Entrée, Serves: 4
Ingredients
Chutney
- 500 ml dry white wine
- 250 g dried cranberries
- 1 tbsp granulated sugar
- 1 large shallot
- zest of 1 lemon & juice of ½
- 1 tsp fresh grated ginger
- 3 tbsp extra virgin olive oil
Celery Root
- 1 medium cleaned, diced celery root
- 1 medium Yukon potato, diced (slightly smaller than celery root)
- 250 ml 35% cream
- 250 ml low fat milk
- 1 tsp nutmeg
- ½ tsp cinnamon
- 2 tbsp sweet butter
- 1 tsp honey
- salt & white pepper
Mustard Greens
- 2 cups of cleaned mustard greens, stalks minced, leaves coarsely chopped
- 8 stalks of asparagus (blanched & pealed if large) cut in ½
- 1 large shallot minced
- 2 cloves garlic minced
- 2 tsp olive oil
- 1 tsp pommery mustard
Red Wine Reduction
- 500 ml red wine
- 150 ml balsamic vinegar
- 3 tbsp granulated sugar
- 1 large bay leaf
- salt to taste
Directions
Chutney
- Place all ingredients, except for olive oil in a small stainless pot. Bring to a simmer.
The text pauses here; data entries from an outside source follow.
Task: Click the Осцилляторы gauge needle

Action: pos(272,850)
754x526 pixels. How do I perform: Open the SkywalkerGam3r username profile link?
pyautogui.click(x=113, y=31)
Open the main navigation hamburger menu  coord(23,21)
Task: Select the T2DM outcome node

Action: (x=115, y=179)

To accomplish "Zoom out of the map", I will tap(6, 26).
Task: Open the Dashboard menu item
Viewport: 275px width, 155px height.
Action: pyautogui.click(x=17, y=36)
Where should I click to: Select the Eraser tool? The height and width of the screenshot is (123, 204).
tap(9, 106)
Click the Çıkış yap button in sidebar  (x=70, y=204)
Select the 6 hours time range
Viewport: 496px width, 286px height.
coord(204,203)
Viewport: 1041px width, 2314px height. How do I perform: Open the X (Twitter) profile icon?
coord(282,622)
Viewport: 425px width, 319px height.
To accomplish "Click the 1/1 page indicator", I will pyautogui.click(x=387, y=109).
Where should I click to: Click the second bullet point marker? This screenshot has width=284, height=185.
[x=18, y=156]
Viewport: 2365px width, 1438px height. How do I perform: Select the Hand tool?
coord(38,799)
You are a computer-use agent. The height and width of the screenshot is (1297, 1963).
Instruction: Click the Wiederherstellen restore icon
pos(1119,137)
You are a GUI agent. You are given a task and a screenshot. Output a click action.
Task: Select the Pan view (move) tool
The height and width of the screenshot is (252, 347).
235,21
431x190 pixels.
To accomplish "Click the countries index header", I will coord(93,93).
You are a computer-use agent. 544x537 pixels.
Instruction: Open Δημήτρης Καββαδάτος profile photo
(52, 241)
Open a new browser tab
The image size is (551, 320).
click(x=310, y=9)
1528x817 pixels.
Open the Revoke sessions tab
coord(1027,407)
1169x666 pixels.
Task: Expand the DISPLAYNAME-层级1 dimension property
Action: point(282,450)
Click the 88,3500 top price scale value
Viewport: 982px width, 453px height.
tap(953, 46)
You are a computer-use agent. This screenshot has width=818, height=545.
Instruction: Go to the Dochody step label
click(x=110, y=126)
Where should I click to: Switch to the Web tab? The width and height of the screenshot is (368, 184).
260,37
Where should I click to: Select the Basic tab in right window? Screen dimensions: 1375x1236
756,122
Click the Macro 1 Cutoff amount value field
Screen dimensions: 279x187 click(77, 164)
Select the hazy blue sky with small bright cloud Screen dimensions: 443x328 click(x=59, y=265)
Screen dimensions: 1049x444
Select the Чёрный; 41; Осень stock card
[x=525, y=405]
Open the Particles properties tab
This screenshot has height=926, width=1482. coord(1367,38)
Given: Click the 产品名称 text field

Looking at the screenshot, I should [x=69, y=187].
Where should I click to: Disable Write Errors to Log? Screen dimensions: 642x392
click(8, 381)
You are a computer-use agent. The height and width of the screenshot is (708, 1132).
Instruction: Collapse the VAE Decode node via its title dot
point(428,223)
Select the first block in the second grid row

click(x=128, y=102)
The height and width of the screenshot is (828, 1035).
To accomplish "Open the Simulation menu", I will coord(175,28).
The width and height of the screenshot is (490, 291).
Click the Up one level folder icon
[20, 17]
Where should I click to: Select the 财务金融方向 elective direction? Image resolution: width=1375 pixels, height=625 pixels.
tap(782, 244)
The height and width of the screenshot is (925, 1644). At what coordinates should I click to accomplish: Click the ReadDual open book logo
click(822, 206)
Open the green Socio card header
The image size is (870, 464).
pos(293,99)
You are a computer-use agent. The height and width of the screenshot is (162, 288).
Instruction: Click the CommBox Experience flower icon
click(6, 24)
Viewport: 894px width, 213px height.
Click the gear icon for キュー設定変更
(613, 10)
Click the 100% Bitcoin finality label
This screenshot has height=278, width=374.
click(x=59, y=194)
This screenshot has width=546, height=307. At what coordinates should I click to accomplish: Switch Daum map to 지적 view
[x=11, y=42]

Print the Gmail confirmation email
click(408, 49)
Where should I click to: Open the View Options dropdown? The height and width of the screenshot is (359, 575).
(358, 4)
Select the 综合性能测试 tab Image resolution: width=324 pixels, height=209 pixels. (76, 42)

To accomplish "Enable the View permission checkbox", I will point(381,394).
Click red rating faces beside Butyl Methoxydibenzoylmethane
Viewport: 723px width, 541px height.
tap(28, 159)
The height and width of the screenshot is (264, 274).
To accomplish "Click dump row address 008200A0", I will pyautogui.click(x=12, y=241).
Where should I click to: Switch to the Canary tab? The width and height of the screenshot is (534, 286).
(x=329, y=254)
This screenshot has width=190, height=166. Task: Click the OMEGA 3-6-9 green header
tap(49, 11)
- Cover pot with lid set ajar, cook until cranberries are soft & liquid has reduced by 2/3. Let cool at room temperature.
- With a hand blender or food processor, lightly pulse the cranberry mixture. At this point, add the olive oil, season with kosher salt. Refrigerate up to 2 weeks.
Celery Root
- Place all ingredients (except for nutmeg and cinnamon) in a medium sized pot. Cook until celery root & potatoes are tender.
- Place in a blender with 3 tablespoons of liquid, blend until smooth. Add spices. Adjust consistency with remaining liquid.
- Check seasoning. Should have a thin, silky mash potato consistency.
Mustard Greens
- Over medium high heat, sauté garlic & shallot in olive oil.
- When golden brown, add asparagus & mustard green stems. Cook for one minute until warm.
- Add mustard greens pommery mustard. Adjust seasoning.
Red Wine Reduction
Place ingredients in a pot; reduce over medium high heat by ¾. Reserve in a warm spot. Heat before serving.
Plating
- Sear 5 seasoned scallops per person over high heat (20 in total) until golden brown on both sides but still rare in the center. (One minute per side).
- Place on an ovenproof tray, topping each scallop with ½ teaspoon of the cranberry chutney. Place in 425º oven for 4-6 minutes.
- Gently heat celery root purée & mask bottom of plate.
- Meanwhile the mustard green are heated and seasoned. Place them in the middle of celery root. Spread out to form a base for the scallops./li>
- Remove Scallops from oven, place on top of mustard greens. Drizzle red wine reduction around perimeter of plate.